Berlin, den 24. XI. 1902
Verehrtes Fräulein Rheinberger.
Ein Jahr ist morgen vergangen, seit das treue Herz Ihres Onkels Rheinberger aufhörte zu schlagen. Ich hab' damals im Geist die tieftraurige Zeit mit Ihnen durchgemacht u. im Laufe des Jahres oftmals an Sie in Ihrer erneuten Vereinsamung gedacht.
Darum möchte ich Ihnen heute in diesen paar Worten sagen, dass mir der liebe Heimgegangene stets unvergessen sein wird u. wie treulich ich gerade morgen seiner aber auch Ihrer in herzlichster Teilnahme gedenken werde.
Wie sehr entbehre ich es, so weit fort zu sein u. infolgedessen sein Grab nicht schmücken zu dürften. Aber ich weiss ja u. muss mich damit trösten, dass das Beste, was wir seinem Andenken erweisen können, nicht in solchen äusserlichen Zeichen besteht, sondern darin, dass wir uns bemühen ihm nachzuleben in kindlicher Frömmigkeit u.
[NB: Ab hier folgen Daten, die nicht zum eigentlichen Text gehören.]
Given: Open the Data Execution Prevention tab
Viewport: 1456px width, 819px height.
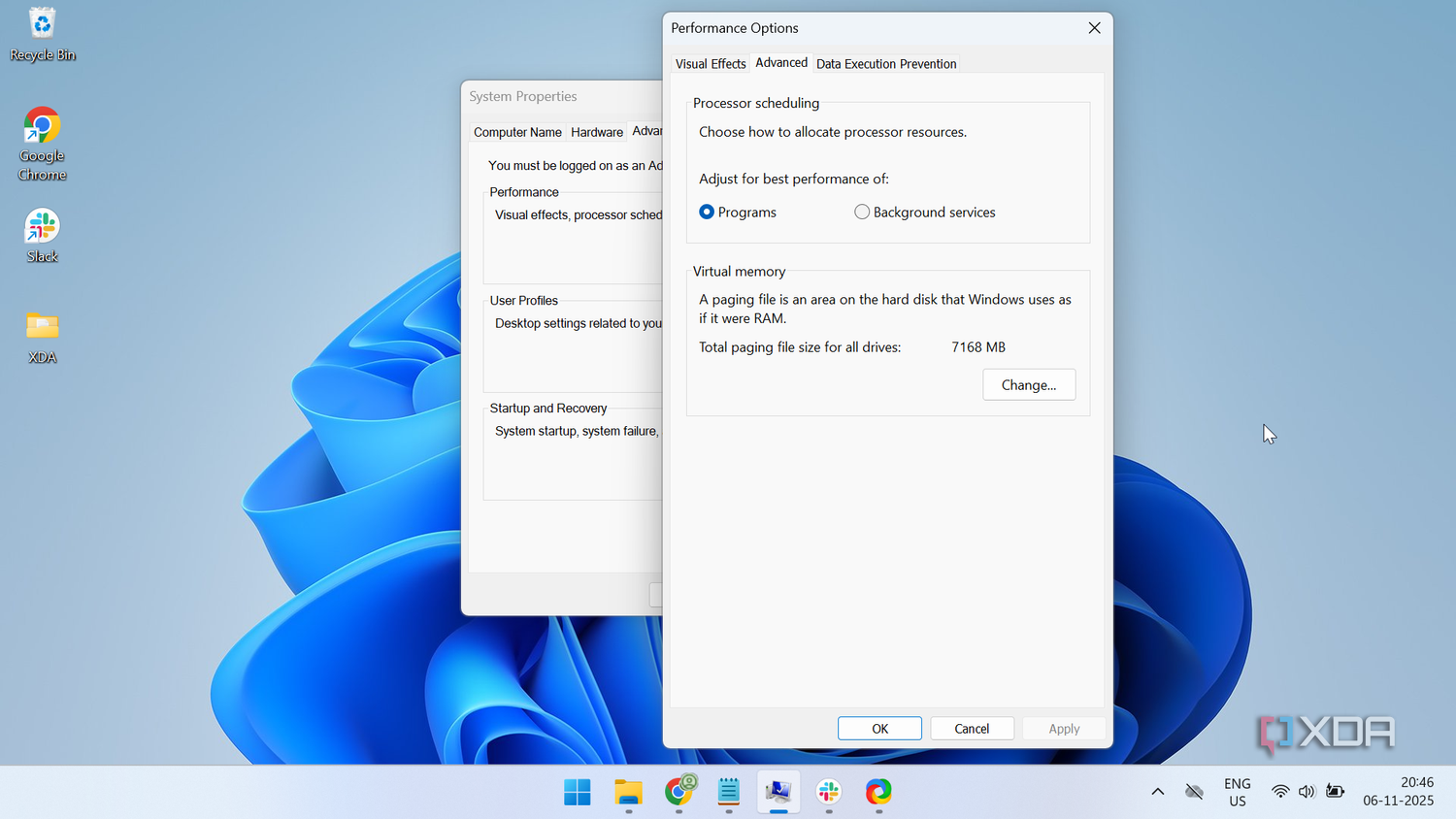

Herzensgüte; das wird ihm der schönste Lohn für seinen schweren Lebensgang sein.
Ich bitte Sie nun, verehrtes Fräulein, diesen Brief so aufzufassen, wie er gemeint ist - als Herzenserleichterung eines treuen Freundes des lieben Toten, die es sich keinem andern gegenüber gewähren könnte u. ihn darum auch nicht zu beantworten.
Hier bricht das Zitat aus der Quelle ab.